ABOUT THIS EXERCISE:
Copy out every line of the listing in which "screenshot" appears.
─── RECORDS SHOWN
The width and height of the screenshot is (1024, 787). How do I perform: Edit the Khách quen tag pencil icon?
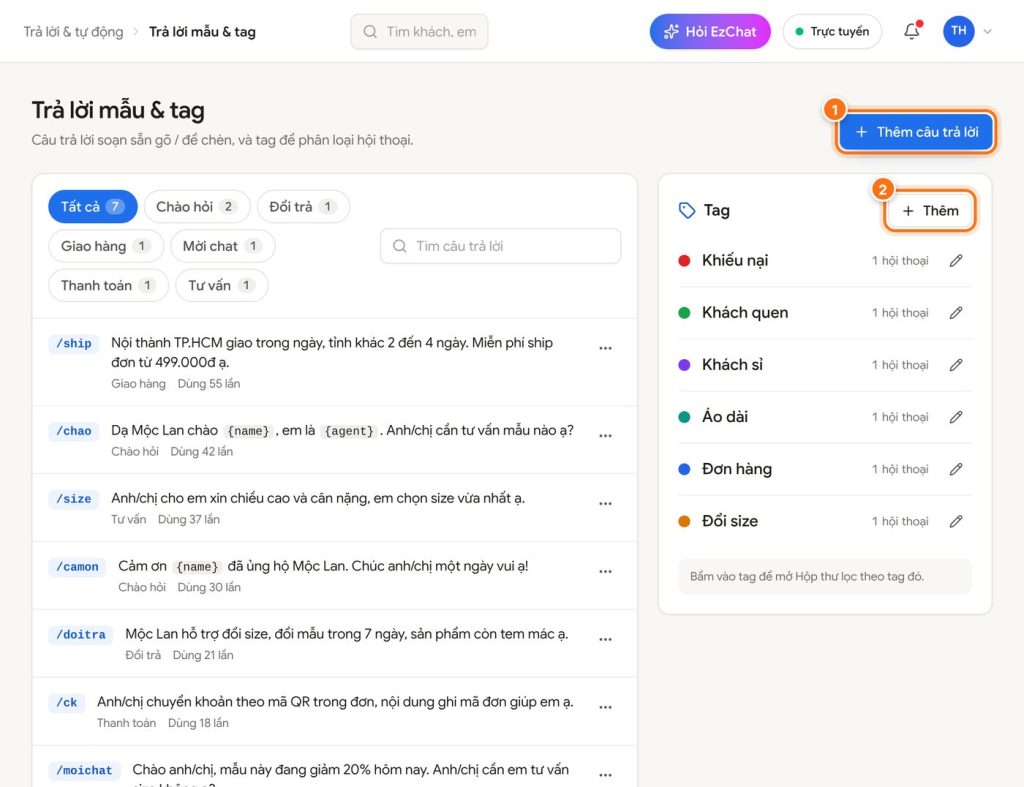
──────
─── RECORDS SHOWN
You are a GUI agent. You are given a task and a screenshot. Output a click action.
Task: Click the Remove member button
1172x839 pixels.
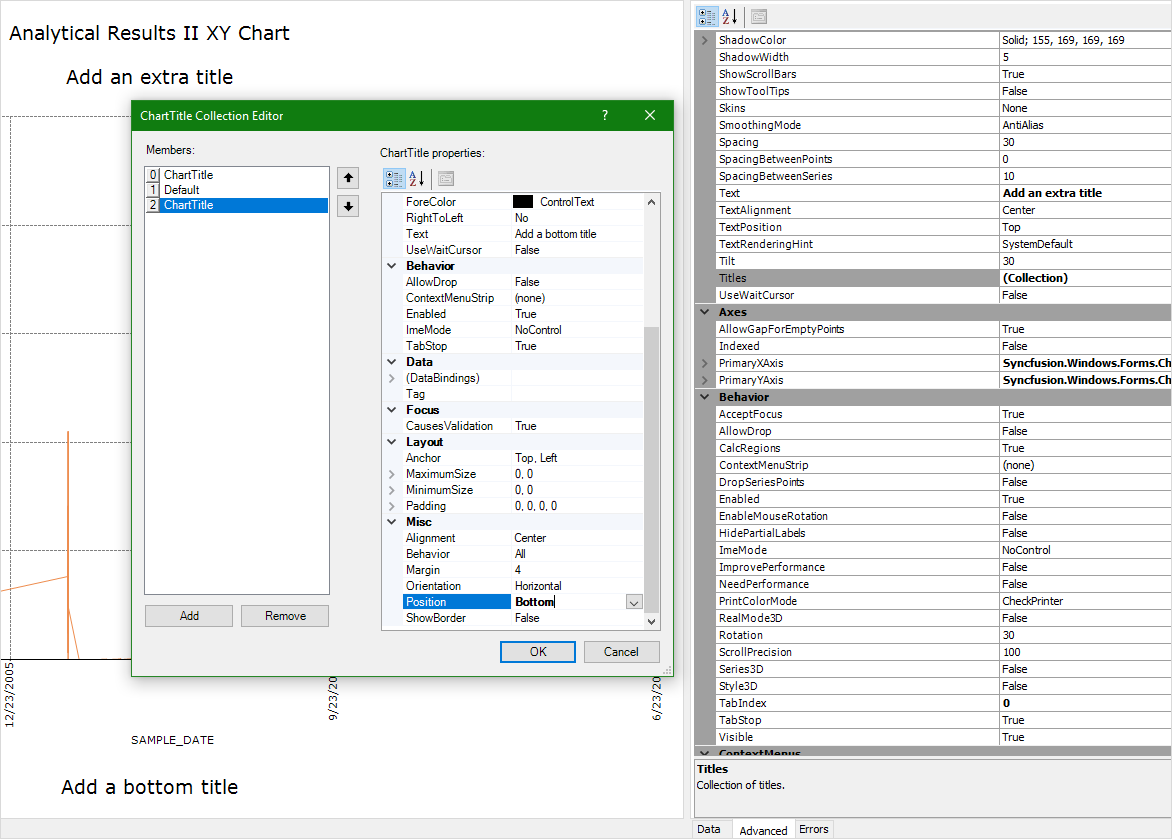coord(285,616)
──────
PROBLEM SOLUTION:
The width and height of the screenshot is (1024, 787). How do I perform: Edit the Khách quen tag pencil icon?
You are a GUI agent. You are given a task and a screenshot. Output a click action.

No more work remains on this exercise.